**Texte fourni:**
En ce qui est de la RDC, C'est le parquet qui recherche les
infractions. Il est secondé par les officiers ainsi que les agents de
police judicaire qui exerce leur pouvoir conformément à la
loi50.
La question de la présomption d'innocence continue
jusqu'en ce jour à faire couler beaucoup d'encre et de salive. De notre
part, il est question de l'analyser comme limite à la liberté de
la presse en la définissant (§1), en en dégageant la
portée (§2), et l'importance (§3).
§1.Définition de la présomption
d'innocence
Par présomption d'innocence, il faut entendre le droit
qu'a toute personne qui commet une infraction et qui n'a pas encore
été condamnée par un jugement coulé en force de
chose jugée, d'être regardée par la société
comme une personne n'ayant jamais commis un fait pour lequel elle est
poursuivie. Cela signifie que le fardeau ultime d'établir la
culpabilité incombe au ministère public. Si, à la fin des
plaidoiries, il existe un doute raisonnable relativement à tout
élément de l'accusation donne au prévenu l'avantage
initial du droit au silence et l'avantage ultime de doute
raisonnable51.

**Données:**
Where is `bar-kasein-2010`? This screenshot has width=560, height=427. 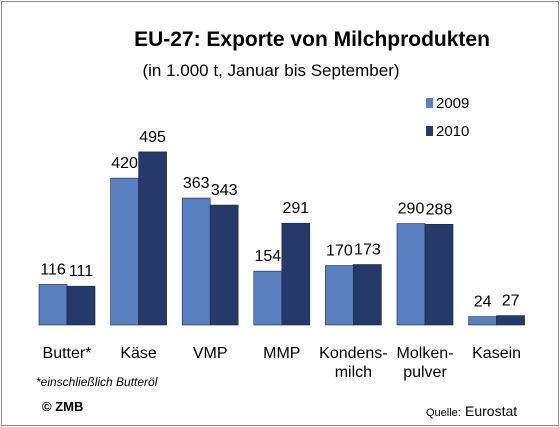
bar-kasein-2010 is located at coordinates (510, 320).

==

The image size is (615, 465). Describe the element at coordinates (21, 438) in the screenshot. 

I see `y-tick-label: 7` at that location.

**Exercices:**
1. D'après le texte fourni, quelle instance recherche les infractions en RDC ?
2. Recopiez le passage du texte fourni qui va de "En ce qui est" jusqu'à "et l'importance (§3)." inclus.
3. Reformulez sous forme de liste le paragraphe du texte fourni qui commence par « La question de la présomption d'innocence continue », en conservant ses faits essentiels.

**Corrigé:**
1. C'est le parquet qui recherche les infractions en RDC.

2.
En ce qui est de la RDC, C'est le parquet qui recherche les
infractions. Il est secondé par les officiers ainsi que les agents de
police judicaire qui exerce leur pouvoir conformément à la
loi50.
La question de la présomption d'innocence continue
jusqu'en ce jour à faire couler beaucoup d'encre et de salive. De notre
part, il est question de l'analyser comme limite à la liberté de
la presse en la définissant (§1), en en dégageant la
portée (§2), et l'importance (§3).

3.
- La présomption d'innocence suscite encore aujourd'hui de nombreux débats.
- Elle est analysée ici comme une limite à la liberté de la presse, selon trois axes :
  - sa définition (§1) ;
  - sa portée (§2) ;
  - son importance (§3).